• [Your objective]:
Repeat every record below exactly, leaving out the pictures.

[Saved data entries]
☆ ☆ ☆
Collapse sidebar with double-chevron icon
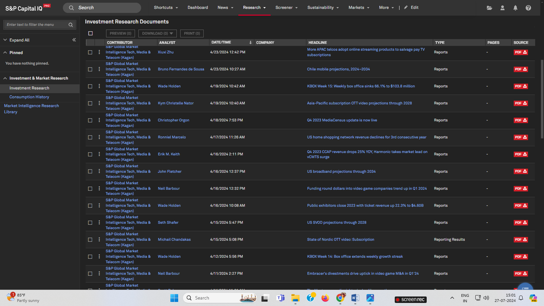 click(x=74, y=40)
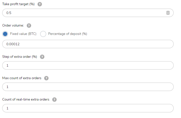Click the 'Max count of extra orders' label
The image size is (181, 118).
22,78
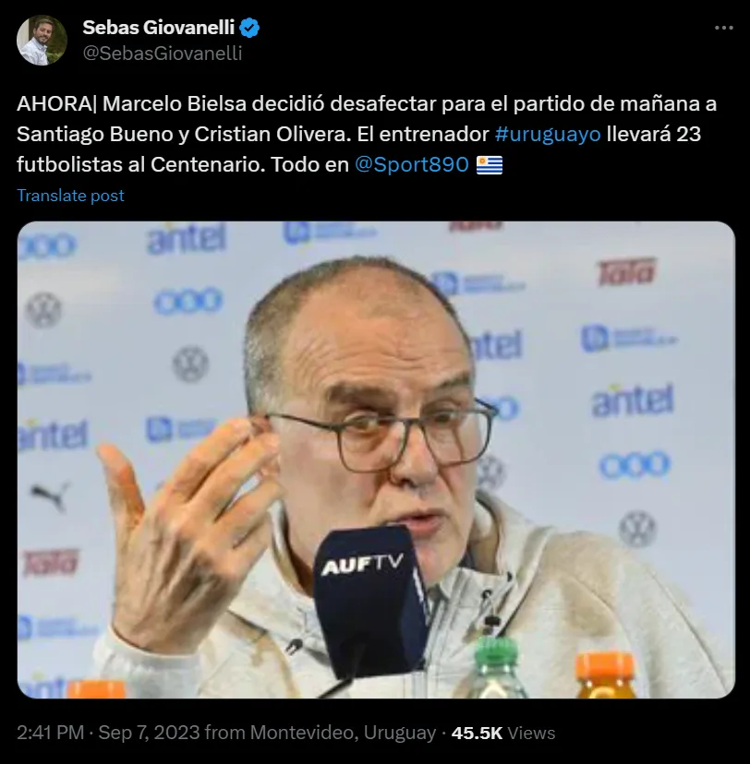Click the Sep 7, 2023 date
750x764 pixels.
pos(150,733)
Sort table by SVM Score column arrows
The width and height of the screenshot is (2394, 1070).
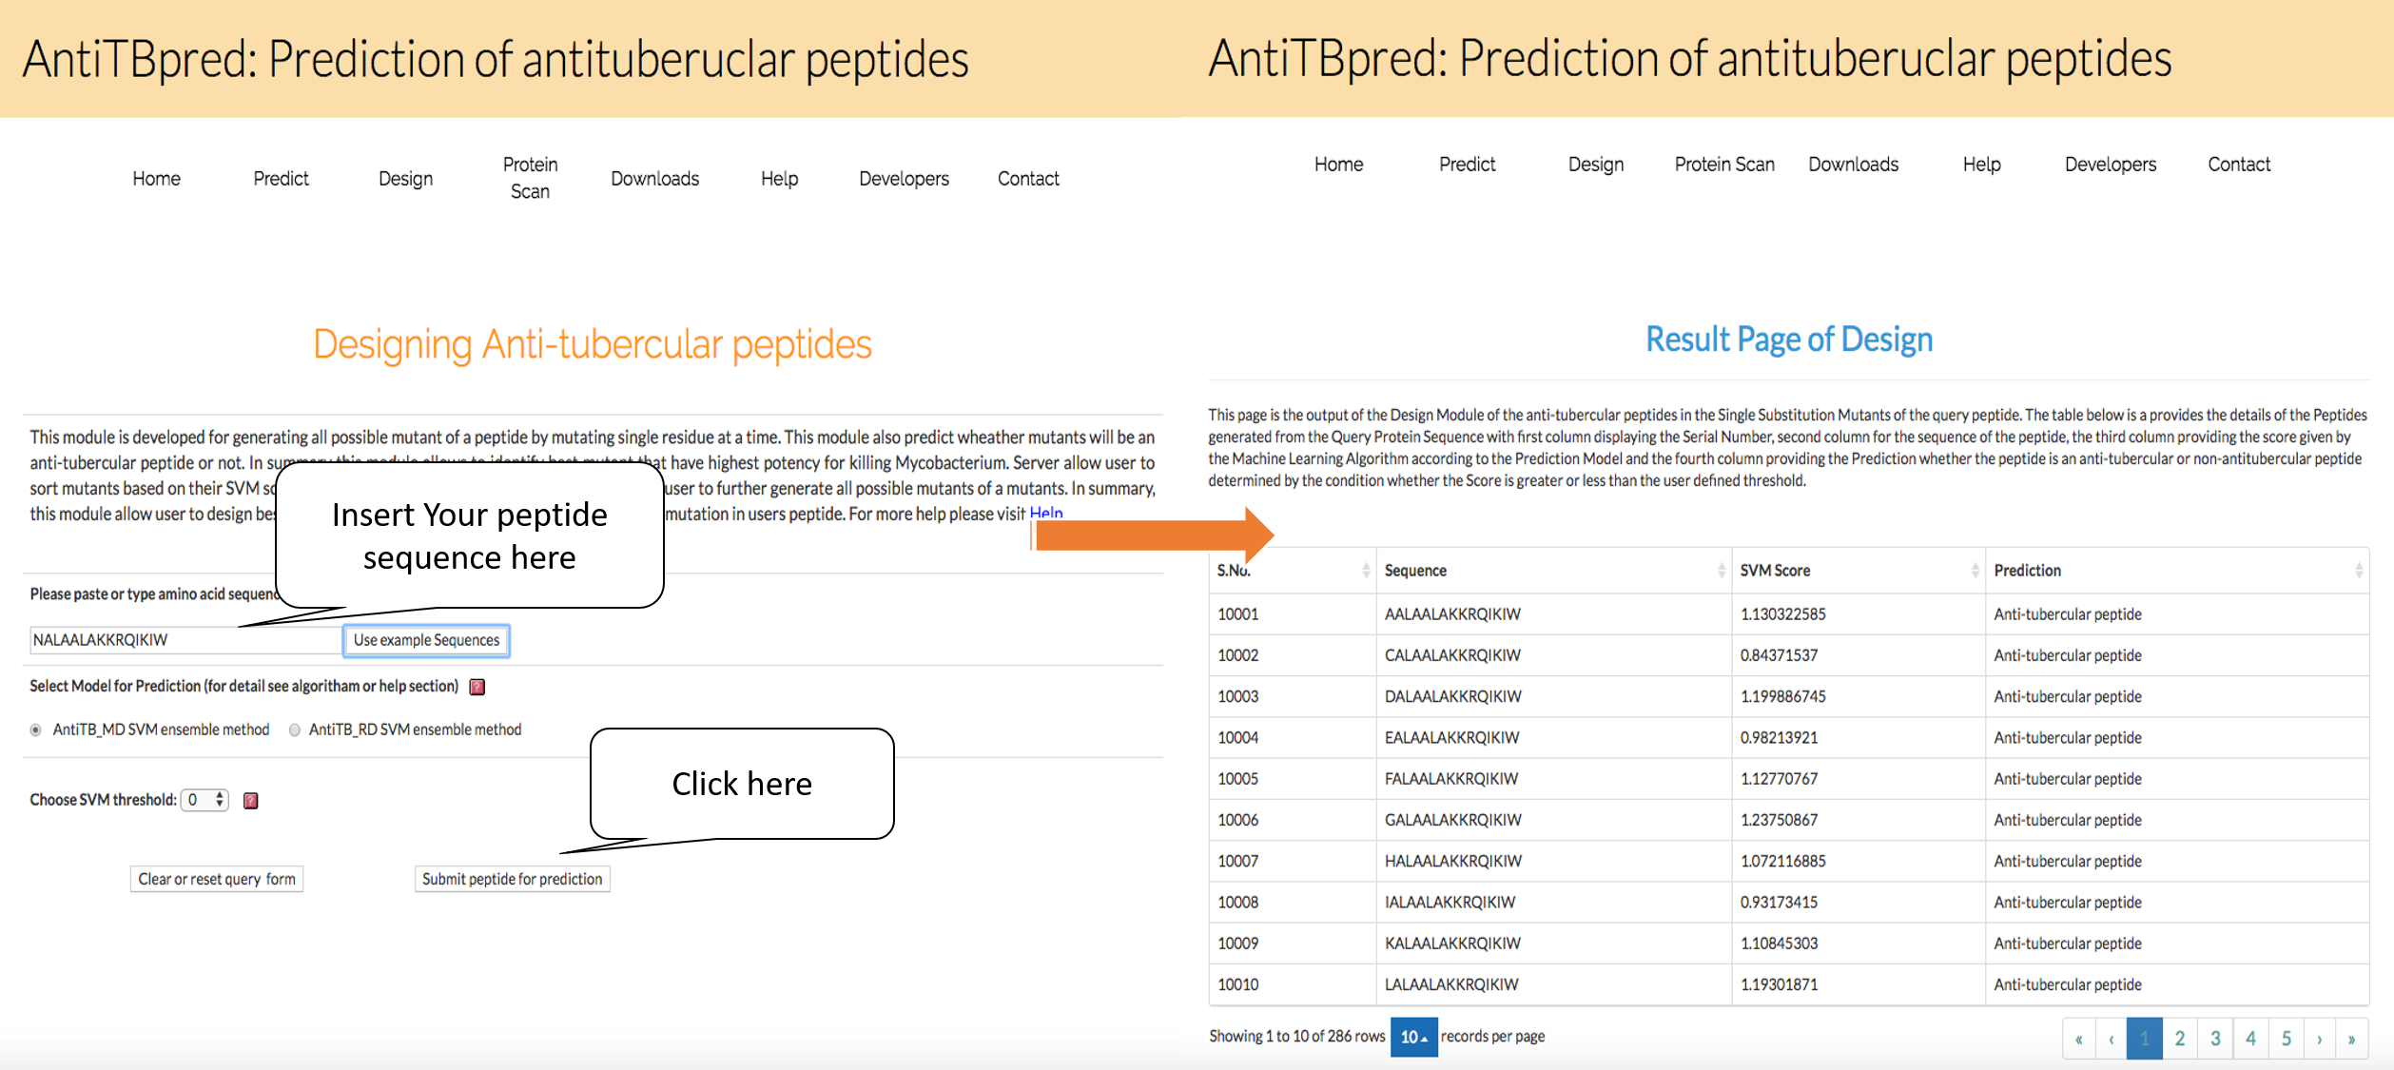coord(1975,571)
☆ ☆ ☆
• [Answer box]:
Collapse sidebar with double-chevron icon
 click(x=74, y=40)
Click the 'Max count of extra orders' label
The image size is (181, 118).
22,78
Click the Sep 7, 2023 date
750x764 pixels.
pos(150,733)
Sort table by SVM Score column arrows
The width and height of the screenshot is (2394, 1070).
coord(1975,571)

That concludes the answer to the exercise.